▸ **What the task asks**: Reproduce the material verbatim, beginning at the line that contains "Given: Undo last expression edit" and stopping after the line that contains "will [138, 698].".

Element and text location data

##############################

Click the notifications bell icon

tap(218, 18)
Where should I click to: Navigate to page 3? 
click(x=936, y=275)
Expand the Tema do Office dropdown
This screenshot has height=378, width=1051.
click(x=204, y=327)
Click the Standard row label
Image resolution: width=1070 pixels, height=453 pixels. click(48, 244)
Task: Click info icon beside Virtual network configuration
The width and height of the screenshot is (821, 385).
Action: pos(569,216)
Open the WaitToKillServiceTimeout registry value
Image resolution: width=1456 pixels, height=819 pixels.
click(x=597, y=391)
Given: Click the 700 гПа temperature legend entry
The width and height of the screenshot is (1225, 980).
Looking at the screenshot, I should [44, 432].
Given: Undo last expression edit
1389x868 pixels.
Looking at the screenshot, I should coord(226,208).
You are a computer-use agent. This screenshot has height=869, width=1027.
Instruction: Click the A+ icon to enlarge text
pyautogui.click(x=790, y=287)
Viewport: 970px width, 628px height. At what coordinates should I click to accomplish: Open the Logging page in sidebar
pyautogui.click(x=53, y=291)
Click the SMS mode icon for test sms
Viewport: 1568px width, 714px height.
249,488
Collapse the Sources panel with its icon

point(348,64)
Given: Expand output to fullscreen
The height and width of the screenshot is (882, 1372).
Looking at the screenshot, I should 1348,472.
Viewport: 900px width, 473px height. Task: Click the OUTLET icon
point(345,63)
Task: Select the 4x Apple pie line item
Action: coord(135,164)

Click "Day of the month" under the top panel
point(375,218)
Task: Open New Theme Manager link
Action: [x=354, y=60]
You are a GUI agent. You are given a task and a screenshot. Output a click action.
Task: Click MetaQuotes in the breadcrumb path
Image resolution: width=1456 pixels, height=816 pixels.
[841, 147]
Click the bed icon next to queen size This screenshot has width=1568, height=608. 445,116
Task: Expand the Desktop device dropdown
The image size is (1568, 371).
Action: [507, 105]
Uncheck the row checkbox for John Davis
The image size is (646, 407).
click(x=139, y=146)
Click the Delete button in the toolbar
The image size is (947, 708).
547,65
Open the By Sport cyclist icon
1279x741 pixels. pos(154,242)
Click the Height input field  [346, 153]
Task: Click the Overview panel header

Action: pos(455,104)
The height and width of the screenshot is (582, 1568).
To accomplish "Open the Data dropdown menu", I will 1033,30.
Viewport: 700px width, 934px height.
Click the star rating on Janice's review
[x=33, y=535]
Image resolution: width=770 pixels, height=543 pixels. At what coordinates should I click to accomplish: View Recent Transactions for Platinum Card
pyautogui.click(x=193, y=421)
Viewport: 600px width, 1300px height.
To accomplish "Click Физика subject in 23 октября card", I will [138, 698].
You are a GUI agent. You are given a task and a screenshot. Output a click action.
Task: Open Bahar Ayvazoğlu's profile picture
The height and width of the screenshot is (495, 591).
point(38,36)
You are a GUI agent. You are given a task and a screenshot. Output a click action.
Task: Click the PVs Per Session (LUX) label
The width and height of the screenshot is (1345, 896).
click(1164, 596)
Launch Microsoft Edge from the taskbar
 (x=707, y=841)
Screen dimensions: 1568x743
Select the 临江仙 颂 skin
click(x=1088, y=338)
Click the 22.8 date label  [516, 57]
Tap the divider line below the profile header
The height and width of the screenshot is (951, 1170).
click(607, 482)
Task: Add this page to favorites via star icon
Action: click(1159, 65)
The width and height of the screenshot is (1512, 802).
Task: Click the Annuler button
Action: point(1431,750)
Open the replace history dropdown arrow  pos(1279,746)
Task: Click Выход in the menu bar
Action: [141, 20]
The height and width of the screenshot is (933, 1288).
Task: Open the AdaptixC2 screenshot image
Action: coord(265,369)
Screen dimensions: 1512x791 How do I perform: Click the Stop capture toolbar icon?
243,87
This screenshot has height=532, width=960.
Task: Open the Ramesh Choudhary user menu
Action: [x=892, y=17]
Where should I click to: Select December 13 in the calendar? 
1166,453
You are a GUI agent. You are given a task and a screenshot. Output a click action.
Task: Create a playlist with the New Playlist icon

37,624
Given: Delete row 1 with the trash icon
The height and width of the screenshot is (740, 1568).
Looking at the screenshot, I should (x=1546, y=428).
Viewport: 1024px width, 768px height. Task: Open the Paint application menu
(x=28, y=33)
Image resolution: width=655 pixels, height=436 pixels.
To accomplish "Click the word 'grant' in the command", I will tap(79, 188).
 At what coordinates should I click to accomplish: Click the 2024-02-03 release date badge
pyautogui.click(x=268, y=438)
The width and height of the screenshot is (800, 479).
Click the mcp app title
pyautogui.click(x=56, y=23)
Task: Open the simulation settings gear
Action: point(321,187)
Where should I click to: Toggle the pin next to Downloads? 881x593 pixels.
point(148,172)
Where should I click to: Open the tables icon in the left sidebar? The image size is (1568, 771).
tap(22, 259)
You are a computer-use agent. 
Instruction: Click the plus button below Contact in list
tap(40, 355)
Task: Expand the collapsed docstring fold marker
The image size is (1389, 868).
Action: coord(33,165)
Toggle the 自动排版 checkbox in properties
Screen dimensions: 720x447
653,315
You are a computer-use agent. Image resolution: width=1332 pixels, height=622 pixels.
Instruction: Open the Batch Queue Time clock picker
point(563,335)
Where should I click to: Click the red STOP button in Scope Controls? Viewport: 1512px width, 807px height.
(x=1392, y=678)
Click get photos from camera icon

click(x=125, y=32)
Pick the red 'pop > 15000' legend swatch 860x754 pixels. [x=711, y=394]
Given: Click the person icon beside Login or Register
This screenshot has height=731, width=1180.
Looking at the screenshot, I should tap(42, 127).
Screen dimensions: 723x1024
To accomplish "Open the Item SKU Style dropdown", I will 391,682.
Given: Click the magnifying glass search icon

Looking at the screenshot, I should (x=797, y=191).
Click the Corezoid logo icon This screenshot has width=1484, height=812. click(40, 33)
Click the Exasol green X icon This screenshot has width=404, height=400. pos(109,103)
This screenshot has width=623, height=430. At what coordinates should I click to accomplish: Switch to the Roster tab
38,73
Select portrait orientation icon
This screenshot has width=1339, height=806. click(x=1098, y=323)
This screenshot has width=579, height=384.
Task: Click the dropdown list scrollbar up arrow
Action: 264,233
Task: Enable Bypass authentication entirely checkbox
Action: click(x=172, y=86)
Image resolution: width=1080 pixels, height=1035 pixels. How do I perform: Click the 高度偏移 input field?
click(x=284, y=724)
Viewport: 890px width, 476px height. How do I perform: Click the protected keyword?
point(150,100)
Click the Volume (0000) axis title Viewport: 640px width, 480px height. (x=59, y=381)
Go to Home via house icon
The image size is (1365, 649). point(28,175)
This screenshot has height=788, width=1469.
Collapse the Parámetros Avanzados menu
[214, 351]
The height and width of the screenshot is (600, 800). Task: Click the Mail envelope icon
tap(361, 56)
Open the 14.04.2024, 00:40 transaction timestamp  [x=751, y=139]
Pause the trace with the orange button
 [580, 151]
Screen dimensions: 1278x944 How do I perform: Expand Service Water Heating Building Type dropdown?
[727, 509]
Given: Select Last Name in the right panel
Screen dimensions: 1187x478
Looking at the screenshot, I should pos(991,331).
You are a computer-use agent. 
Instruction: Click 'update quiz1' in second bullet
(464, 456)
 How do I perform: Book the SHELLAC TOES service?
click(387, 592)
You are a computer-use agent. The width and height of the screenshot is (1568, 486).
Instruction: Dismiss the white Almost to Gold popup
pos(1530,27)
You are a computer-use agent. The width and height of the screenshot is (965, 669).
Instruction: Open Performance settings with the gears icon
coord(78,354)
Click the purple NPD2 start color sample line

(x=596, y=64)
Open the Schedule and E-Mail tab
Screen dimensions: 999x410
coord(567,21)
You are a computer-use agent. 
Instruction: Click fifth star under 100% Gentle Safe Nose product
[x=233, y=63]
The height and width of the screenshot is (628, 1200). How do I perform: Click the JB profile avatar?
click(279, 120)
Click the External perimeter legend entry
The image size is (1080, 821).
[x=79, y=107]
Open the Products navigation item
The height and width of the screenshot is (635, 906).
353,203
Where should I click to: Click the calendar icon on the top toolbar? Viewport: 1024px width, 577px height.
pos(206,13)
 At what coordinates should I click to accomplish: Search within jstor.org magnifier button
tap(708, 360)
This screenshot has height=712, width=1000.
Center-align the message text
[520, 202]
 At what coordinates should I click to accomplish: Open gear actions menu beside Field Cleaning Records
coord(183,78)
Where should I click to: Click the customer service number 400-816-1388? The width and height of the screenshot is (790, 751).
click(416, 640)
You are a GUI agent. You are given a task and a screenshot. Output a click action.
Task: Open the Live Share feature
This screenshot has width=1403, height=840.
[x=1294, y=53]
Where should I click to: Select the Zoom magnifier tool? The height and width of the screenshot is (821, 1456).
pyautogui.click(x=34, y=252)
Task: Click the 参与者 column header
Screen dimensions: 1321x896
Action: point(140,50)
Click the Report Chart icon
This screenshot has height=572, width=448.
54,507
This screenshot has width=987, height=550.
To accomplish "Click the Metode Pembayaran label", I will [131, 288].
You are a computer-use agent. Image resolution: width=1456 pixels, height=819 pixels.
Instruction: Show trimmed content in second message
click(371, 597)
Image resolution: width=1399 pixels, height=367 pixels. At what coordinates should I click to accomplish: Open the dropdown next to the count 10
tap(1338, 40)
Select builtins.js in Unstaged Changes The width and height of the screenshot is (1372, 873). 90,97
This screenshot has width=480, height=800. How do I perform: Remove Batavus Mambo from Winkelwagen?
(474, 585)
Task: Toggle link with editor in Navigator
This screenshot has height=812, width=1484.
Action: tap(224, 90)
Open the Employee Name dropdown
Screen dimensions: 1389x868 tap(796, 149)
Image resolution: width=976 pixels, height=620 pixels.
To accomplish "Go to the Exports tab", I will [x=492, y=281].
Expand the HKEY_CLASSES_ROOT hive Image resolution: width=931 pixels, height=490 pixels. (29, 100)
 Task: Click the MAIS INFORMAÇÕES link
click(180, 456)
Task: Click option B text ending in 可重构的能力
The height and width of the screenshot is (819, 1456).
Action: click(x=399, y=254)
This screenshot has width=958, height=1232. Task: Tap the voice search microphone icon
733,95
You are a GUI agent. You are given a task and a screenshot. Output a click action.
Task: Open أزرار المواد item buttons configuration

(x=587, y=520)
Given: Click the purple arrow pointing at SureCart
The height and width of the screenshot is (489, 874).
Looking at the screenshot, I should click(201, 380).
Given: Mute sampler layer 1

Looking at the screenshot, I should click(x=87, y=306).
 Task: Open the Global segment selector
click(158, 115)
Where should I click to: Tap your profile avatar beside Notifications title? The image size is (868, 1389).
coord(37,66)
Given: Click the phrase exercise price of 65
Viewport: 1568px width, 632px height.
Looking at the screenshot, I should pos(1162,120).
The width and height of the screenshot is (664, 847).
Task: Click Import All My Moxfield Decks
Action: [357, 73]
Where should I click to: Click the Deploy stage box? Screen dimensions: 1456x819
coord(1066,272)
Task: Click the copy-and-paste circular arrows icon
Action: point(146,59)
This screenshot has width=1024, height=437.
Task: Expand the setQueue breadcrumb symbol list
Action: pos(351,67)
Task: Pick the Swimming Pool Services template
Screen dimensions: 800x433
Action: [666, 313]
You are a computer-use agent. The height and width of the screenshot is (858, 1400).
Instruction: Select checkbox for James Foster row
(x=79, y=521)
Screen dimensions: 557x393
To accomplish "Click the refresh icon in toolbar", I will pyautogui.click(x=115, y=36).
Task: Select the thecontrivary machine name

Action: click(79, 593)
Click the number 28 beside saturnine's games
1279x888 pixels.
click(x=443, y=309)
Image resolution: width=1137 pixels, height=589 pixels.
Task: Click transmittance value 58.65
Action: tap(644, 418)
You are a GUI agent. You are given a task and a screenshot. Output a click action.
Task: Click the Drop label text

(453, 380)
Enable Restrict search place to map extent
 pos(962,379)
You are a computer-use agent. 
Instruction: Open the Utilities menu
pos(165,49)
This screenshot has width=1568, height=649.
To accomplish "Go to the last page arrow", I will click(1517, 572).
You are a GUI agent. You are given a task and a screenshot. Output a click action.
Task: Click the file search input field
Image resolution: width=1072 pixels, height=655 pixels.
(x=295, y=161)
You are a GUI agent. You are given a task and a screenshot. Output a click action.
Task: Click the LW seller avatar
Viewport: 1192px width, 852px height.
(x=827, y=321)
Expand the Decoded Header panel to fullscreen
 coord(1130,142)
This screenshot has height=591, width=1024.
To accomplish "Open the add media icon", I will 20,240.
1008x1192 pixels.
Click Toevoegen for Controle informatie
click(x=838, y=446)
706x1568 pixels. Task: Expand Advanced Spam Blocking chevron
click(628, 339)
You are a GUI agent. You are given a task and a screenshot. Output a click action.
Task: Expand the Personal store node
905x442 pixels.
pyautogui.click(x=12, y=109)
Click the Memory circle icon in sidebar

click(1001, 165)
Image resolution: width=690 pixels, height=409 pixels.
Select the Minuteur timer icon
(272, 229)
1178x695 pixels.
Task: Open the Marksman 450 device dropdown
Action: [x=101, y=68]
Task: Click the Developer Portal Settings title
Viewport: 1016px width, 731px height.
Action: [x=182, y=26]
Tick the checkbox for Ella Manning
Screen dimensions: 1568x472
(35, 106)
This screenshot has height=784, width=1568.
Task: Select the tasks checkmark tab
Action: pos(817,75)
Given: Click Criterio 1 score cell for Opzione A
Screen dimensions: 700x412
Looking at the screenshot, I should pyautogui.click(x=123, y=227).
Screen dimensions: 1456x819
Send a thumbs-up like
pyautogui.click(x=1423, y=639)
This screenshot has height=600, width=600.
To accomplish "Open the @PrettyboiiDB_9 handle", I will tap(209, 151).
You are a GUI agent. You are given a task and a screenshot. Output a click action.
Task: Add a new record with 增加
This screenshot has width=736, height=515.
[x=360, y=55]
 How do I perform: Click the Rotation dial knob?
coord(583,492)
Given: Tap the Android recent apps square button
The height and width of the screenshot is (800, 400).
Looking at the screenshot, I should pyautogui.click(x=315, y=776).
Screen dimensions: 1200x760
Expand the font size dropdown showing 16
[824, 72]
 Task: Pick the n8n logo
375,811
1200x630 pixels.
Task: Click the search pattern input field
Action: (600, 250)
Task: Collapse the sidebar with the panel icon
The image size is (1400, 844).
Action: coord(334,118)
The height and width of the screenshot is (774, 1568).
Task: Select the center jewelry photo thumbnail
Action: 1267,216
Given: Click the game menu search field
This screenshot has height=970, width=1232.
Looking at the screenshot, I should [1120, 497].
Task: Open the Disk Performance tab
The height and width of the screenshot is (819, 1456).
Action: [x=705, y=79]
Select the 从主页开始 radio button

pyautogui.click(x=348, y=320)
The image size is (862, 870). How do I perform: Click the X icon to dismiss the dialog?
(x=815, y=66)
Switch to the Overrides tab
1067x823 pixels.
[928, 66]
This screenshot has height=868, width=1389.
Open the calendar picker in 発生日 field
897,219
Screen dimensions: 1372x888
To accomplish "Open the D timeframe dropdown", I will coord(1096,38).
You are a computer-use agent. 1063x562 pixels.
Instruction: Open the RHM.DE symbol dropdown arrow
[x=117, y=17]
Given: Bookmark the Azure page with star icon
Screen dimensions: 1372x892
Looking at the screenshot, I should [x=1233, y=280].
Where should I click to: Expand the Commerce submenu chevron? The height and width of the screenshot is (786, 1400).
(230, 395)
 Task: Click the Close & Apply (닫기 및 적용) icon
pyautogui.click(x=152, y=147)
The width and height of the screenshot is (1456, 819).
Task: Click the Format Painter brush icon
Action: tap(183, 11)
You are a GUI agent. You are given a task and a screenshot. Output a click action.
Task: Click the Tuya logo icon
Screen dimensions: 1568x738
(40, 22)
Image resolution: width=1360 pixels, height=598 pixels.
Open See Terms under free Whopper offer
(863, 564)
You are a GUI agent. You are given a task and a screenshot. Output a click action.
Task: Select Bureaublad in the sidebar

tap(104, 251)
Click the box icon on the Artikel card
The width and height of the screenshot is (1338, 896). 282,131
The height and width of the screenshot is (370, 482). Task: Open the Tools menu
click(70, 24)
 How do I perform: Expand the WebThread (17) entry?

##############################

▸ **Answer**:
Given: Undo last expression edit
1389x868 pixels.
Looking at the screenshot, I should coord(226,208).
You are a computer-use agent. This screenshot has height=869, width=1027.
Instruction: Click the A+ icon to enlarge text
pyautogui.click(x=790, y=287)
Viewport: 970px width, 628px height. At what coordinates should I click to accomplish: Open the Logging page in sidebar
pyautogui.click(x=53, y=291)
Click the SMS mode icon for test sms
Viewport: 1568px width, 714px height.
249,488
Collapse the Sources panel with its icon

point(348,64)
Given: Expand output to fullscreen
The height and width of the screenshot is (882, 1372).
Looking at the screenshot, I should 1348,472.
Viewport: 900px width, 473px height. Task: Click the OUTLET icon
point(345,63)
Task: Select the 4x Apple pie line item
Action: coord(135,164)

Click "Day of the month" under the top panel
point(375,218)
Task: Open New Theme Manager link
Action: [x=354, y=60]
You are a GUI agent. You are given a task and a screenshot. Output a click action.
Task: Click MetaQuotes in the breadcrumb path
Image resolution: width=1456 pixels, height=816 pixels.
[841, 147]
Click the bed icon next to queen size This screenshot has width=1568, height=608. 445,116
Task: Expand the Desktop device dropdown
The image size is (1568, 371).
Action: [507, 105]
Uncheck the row checkbox for John Davis
The image size is (646, 407).
click(x=139, y=146)
Click the Delete button in the toolbar
The image size is (947, 708).
547,65
Open the By Sport cyclist icon
1279x741 pixels. pos(154,242)
Click the Height input field  [346, 153]
Task: Click the Overview panel header

Action: pos(455,104)
The height and width of the screenshot is (582, 1568).
To accomplish "Open the Data dropdown menu", I will 1033,30.
Viewport: 700px width, 934px height.
Click the star rating on Janice's review
[x=33, y=535]
Image resolution: width=770 pixels, height=543 pixels. At what coordinates should I click to accomplish: View Recent Transactions for Platinum Card
pyautogui.click(x=193, y=421)
Viewport: 600px width, 1300px height.
To accomplish "Click Физика subject in 23 октября card", I will [138, 698].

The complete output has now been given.